Как и «потусторонние» явления на сцену Анны в «На дне», Заречной в финале «Чайки», свой надрывный действенный акцент в спектакль Афанасьева снова внесёт «синий призрак умершей любовницы»: под суровый армянский хорал Сарра уже в образе неприкаянной души с траурным вдохновением будет засыпать охапками осенних листьев корпус своей виолончели… Такие обоюдовыбранные и режиссёром, и актрисой нешуточные, драматические краски скорби по уходу героини уравнивают её характер в объёмности с характером Иванова. Это делает его окружение не столь плоским и примитивным, а значит, и разыгрывающийся конфликт — более значимым, серьёзным. И в этой точке течения спектакля не разойдутся «концепция» замысла и природа образа, а воля режиссёра и ответный отклик актрисы срезонируют и усилят эффект друг друга.

Так, в роли Сарры собственная личностная фактура актрисы тактично смягчила резкость авторского приговора окружающему. Исполнительница разделила с героиней душевные движения и тем «заступилась» за неё.

В роли же хищницы Глафиры («Волки и овцы» Островского), напротив, чувствуется недемонстративная, но твёрдая психологическая дистанция исполнительницы от образа и куда больший вкус к откровенному лицедейству — рифма к лицемерной тактике этой хваткой девицы.
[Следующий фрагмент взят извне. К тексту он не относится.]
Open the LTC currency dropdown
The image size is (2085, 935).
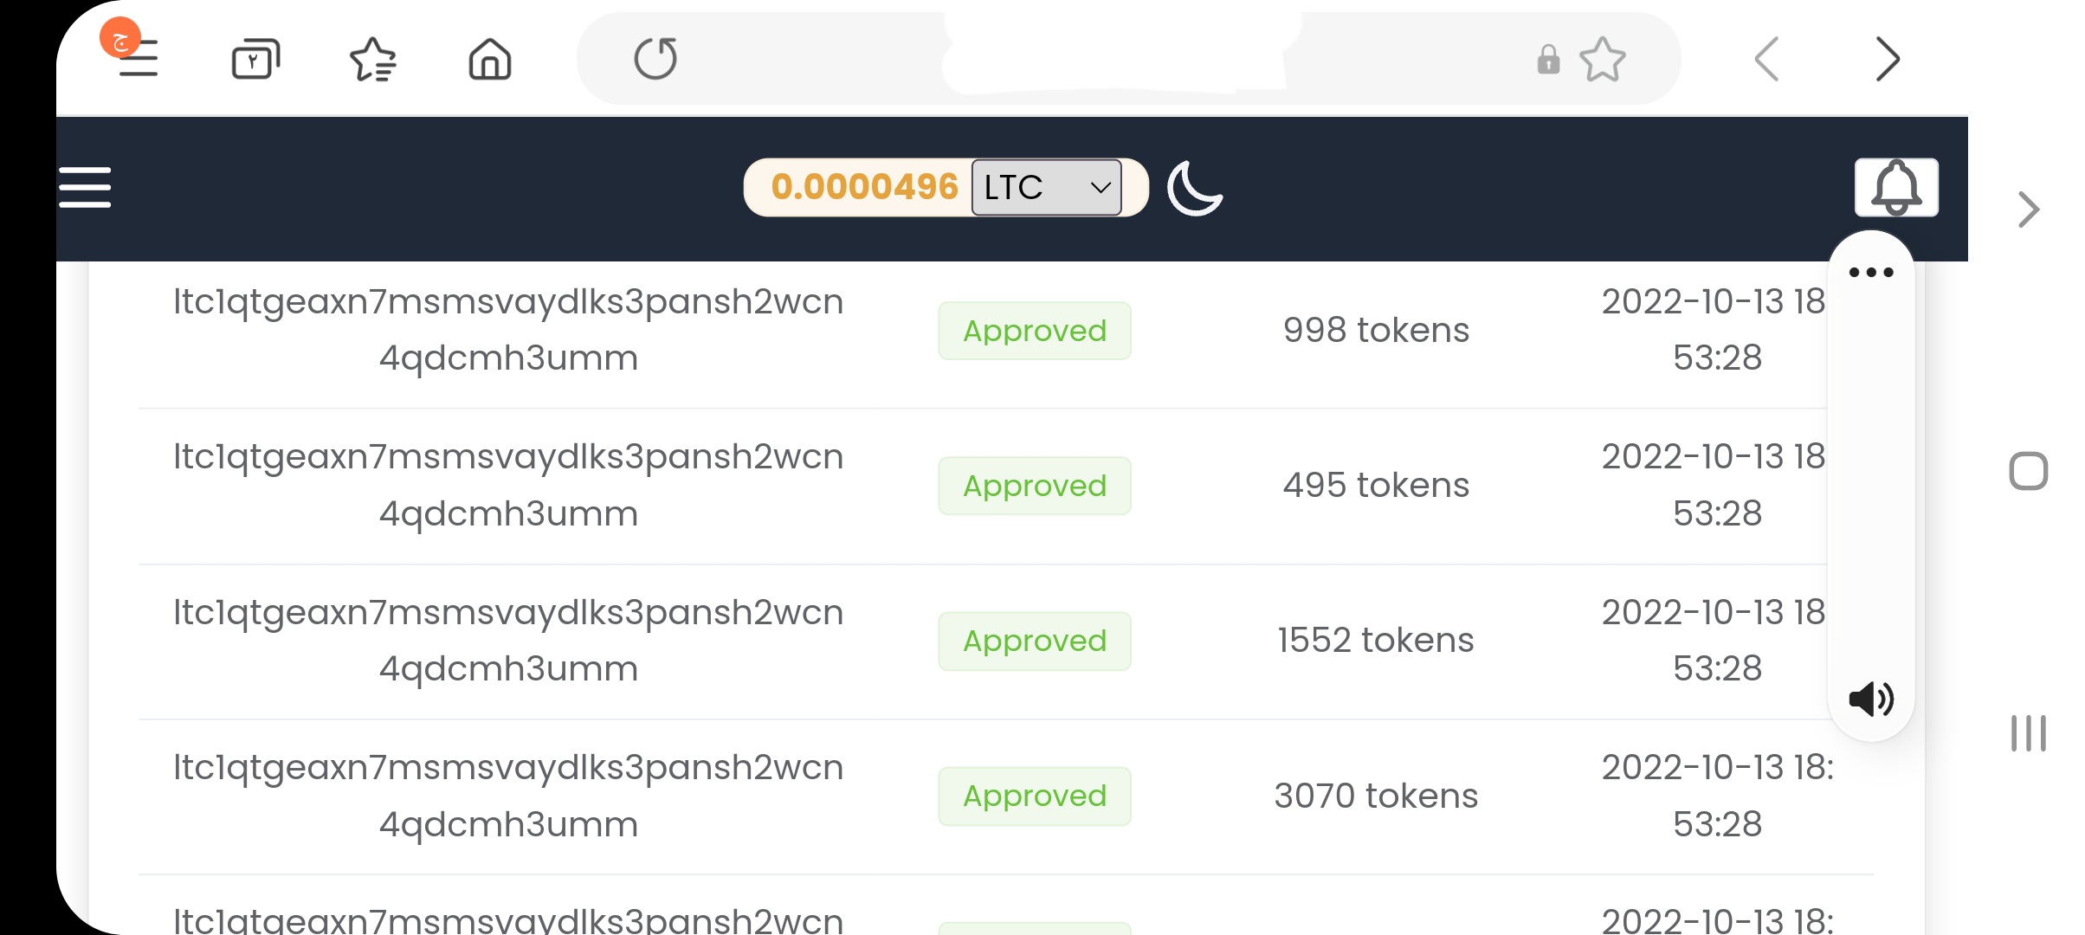1046,188
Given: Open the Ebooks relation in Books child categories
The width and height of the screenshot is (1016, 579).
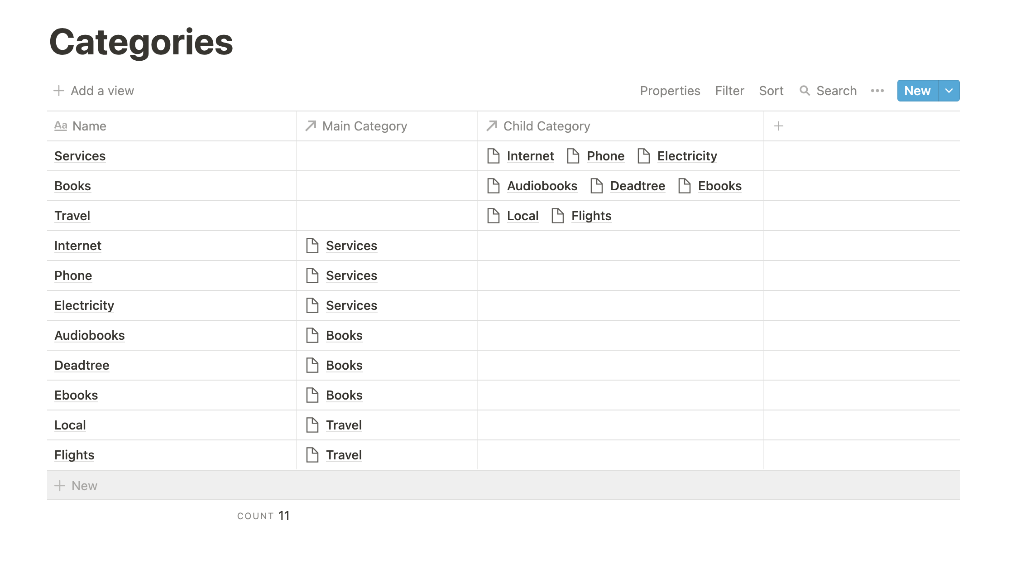Looking at the screenshot, I should [x=719, y=186].
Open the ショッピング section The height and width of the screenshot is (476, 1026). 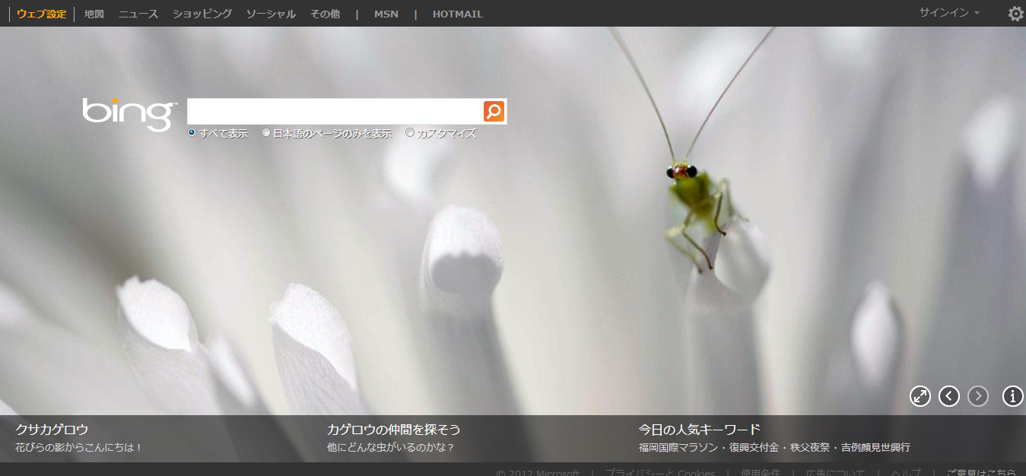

В сем спектакле постановщик (Павел Южаков) социальную и философскую сатиру «раскрашивает» аншлаговской водевильностью, и хищники — что местечкового, что имперского масштаба — предстают одинаково мелкотравчатыми грызунами. Авантюристка-Глафира подана преимущественно «методом физических действий» как замаскированная до поры под монашку предприимчивая кокотка, кафешантанная дива в охоте на богатого увальня. Об этом говорят и кричащие туалеты (алый цветок в рыжих волосах, анилиновых тонов платья со шлейфами, красные чулки), и опереточные мизансцены: эффекты от переодеваний, ловля простака Лыняева каркасом кринолина, как сачком… Лихо проделывая хищные манипуляции своей героини, Неупокоева ещё и со стороны словно посмеивается над ситуацией: прочерчивает уверенной шаржевой линией абрис роли, не торопясь отдавать ей присущих самой душевных переживаний…

Накануне Нового года буквально считанное количество зрителей познакомилось еще с одной работой актрисы в чеховском спектакле. Это роль Ани в «Вишнёвом саде», поставленном Сергеем Афанасьевым совместно с французским театром «Ленфюмерэ». Но уже и из состоявшегося, что называется, «полным форматом» знакомства со сценическими созданиями Надежды Неупокоевой ясно: у нас появилась актриса не просто интересная, но наделённая ещё и внутренней интеллигентностью, — для Новосибирска тип актёра, как ни странно, нечастый. Богатую стихийным «нутром» труппу ГДТ она этим существенно дополняет и расширяет её выразительные, а значит, и репертуарные возможности.